__What the task requires__
Exactly as written, set down every entry once more.

Items from a dataset
********************

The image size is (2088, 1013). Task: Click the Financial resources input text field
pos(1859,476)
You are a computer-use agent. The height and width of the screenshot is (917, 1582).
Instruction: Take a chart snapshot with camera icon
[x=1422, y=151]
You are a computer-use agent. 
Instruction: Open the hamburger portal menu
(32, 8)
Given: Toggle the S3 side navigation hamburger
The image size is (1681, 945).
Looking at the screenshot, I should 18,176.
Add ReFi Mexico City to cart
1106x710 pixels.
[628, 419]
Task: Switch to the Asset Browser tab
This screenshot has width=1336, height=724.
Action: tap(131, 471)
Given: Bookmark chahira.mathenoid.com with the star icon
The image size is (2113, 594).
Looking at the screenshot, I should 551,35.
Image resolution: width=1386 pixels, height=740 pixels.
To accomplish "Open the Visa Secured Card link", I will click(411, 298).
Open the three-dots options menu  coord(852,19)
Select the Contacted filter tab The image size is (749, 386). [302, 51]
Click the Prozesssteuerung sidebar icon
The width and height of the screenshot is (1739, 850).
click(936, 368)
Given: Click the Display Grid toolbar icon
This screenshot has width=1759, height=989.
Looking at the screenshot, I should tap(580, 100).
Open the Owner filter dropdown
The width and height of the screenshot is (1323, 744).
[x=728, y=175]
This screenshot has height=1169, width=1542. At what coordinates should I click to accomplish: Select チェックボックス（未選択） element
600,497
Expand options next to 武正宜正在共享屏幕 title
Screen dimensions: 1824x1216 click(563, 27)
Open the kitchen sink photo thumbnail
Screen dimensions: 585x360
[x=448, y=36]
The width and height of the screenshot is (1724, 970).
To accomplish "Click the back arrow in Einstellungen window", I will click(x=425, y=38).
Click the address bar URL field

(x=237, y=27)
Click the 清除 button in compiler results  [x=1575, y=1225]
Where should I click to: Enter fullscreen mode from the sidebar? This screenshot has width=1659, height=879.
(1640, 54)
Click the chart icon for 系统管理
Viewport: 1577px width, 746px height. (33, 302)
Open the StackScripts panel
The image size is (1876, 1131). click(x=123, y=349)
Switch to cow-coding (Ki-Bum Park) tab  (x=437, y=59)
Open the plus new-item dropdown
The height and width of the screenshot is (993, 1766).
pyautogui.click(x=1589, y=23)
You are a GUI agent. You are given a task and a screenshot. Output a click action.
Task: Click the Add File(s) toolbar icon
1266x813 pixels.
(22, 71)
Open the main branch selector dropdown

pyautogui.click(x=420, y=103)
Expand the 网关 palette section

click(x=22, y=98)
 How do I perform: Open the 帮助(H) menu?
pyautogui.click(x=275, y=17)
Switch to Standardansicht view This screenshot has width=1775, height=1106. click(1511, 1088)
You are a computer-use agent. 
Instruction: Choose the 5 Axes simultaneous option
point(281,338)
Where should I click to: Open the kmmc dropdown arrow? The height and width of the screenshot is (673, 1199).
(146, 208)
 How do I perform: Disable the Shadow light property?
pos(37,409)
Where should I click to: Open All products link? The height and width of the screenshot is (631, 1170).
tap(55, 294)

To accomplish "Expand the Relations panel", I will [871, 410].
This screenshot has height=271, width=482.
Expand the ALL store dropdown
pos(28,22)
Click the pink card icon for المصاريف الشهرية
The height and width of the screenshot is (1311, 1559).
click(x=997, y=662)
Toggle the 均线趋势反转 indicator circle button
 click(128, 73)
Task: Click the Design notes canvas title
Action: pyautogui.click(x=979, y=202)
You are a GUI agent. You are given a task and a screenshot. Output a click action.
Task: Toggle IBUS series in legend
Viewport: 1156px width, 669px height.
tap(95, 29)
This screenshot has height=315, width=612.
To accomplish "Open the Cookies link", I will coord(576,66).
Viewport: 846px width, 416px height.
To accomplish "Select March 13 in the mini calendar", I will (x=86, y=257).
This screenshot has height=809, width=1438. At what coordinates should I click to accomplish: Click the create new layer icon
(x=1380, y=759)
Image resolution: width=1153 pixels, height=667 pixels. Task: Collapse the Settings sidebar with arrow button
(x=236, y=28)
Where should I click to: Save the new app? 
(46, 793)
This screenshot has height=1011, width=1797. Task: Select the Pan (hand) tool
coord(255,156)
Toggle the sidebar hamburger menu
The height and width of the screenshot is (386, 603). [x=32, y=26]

********************

__Output of the exercise__
The image size is (2088, 1013). Task: Click the Financial resources input text field
pos(1859,476)
You are a computer-use agent. The height and width of the screenshot is (917, 1582).
Instruction: Take a chart snapshot with camera icon
[x=1422, y=151]
You are a computer-use agent. 
Instruction: Open the hamburger portal menu
(32, 8)
Given: Toggle the S3 side navigation hamburger
The image size is (1681, 945).
Looking at the screenshot, I should 18,176.
Add ReFi Mexico City to cart
1106x710 pixels.
[628, 419]
Task: Switch to the Asset Browser tab
This screenshot has width=1336, height=724.
Action: tap(131, 471)
Given: Bookmark chahira.mathenoid.com with the star icon
The image size is (2113, 594).
Looking at the screenshot, I should 551,35.
Image resolution: width=1386 pixels, height=740 pixels.
To accomplish "Open the Visa Secured Card link", I will click(411, 298).
Open the three-dots options menu  coord(852,19)
Select the Contacted filter tab The image size is (749, 386). [302, 51]
Click the Prozesssteuerung sidebar icon
The width and height of the screenshot is (1739, 850).
click(936, 368)
Given: Click the Display Grid toolbar icon
This screenshot has width=1759, height=989.
Looking at the screenshot, I should tap(580, 100).
Open the Owner filter dropdown
The width and height of the screenshot is (1323, 744).
[x=728, y=175]
This screenshot has height=1169, width=1542. At what coordinates should I click to accomplish: Select チェックボックス（未選択） element
600,497
Expand options next to 武正宜正在共享屏幕 title
Screen dimensions: 1824x1216 click(563, 27)
Open the kitchen sink photo thumbnail
Screen dimensions: 585x360
[x=448, y=36]
The width and height of the screenshot is (1724, 970).
To accomplish "Click the back arrow in Einstellungen window", I will click(x=425, y=38).
Click the address bar URL field

(x=237, y=27)
Click the 清除 button in compiler results  [x=1575, y=1225]
Where should I click to: Enter fullscreen mode from the sidebar? This screenshot has width=1659, height=879.
(1640, 54)
Click the chart icon for 系统管理
Viewport: 1577px width, 746px height. (33, 302)
Open the StackScripts panel
The image size is (1876, 1131). click(x=123, y=349)
Switch to cow-coding (Ki-Bum Park) tab  (x=437, y=59)
Open the plus new-item dropdown
The height and width of the screenshot is (993, 1766).
pyautogui.click(x=1589, y=23)
You are a GUI agent. You are given a task and a screenshot. Output a click action.
Task: Click the Add File(s) toolbar icon
1266x813 pixels.
(22, 71)
Open the main branch selector dropdown

pyautogui.click(x=420, y=103)
Expand the 网关 palette section

click(x=22, y=98)
 How do I perform: Open the 帮助(H) menu?
pyautogui.click(x=275, y=17)
Switch to Standardansicht view This screenshot has width=1775, height=1106. click(1511, 1088)
You are a computer-use agent. 
Instruction: Choose the 5 Axes simultaneous option
point(281,338)
Where should I click to: Open the kmmc dropdown arrow? The height and width of the screenshot is (673, 1199).
(146, 208)
 How do I perform: Disable the Shadow light property?
pos(37,409)
Where should I click to: Open All products link? The height and width of the screenshot is (631, 1170).
tap(55, 294)

To accomplish "Expand the Relations panel", I will [871, 410].
This screenshot has height=271, width=482.
Expand the ALL store dropdown
pos(28,22)
Click the pink card icon for المصاريف الشهرية
The height and width of the screenshot is (1311, 1559).
click(x=997, y=662)
Toggle the 均线趋势反转 indicator circle button
 click(128, 73)
Task: Click the Design notes canvas title
Action: pyautogui.click(x=979, y=202)
You are a GUI agent. You are given a task and a screenshot. Output a click action.
Task: Toggle IBUS series in legend
Viewport: 1156px width, 669px height.
tap(95, 29)
This screenshot has height=315, width=612.
To accomplish "Open the Cookies link", I will coord(576,66).
Viewport: 846px width, 416px height.
To accomplish "Select March 13 in the mini calendar", I will (x=86, y=257).
This screenshot has height=809, width=1438. At what coordinates should I click to accomplish: Click the create new layer icon
(x=1380, y=759)
Image resolution: width=1153 pixels, height=667 pixels. Task: Collapse the Settings sidebar with arrow button
(x=236, y=28)
Where should I click to: Save the new app? 
(46, 793)
This screenshot has height=1011, width=1797. Task: Select the Pan (hand) tool
coord(255,156)
Toggle the sidebar hamburger menu
The height and width of the screenshot is (386, 603). [x=32, y=26]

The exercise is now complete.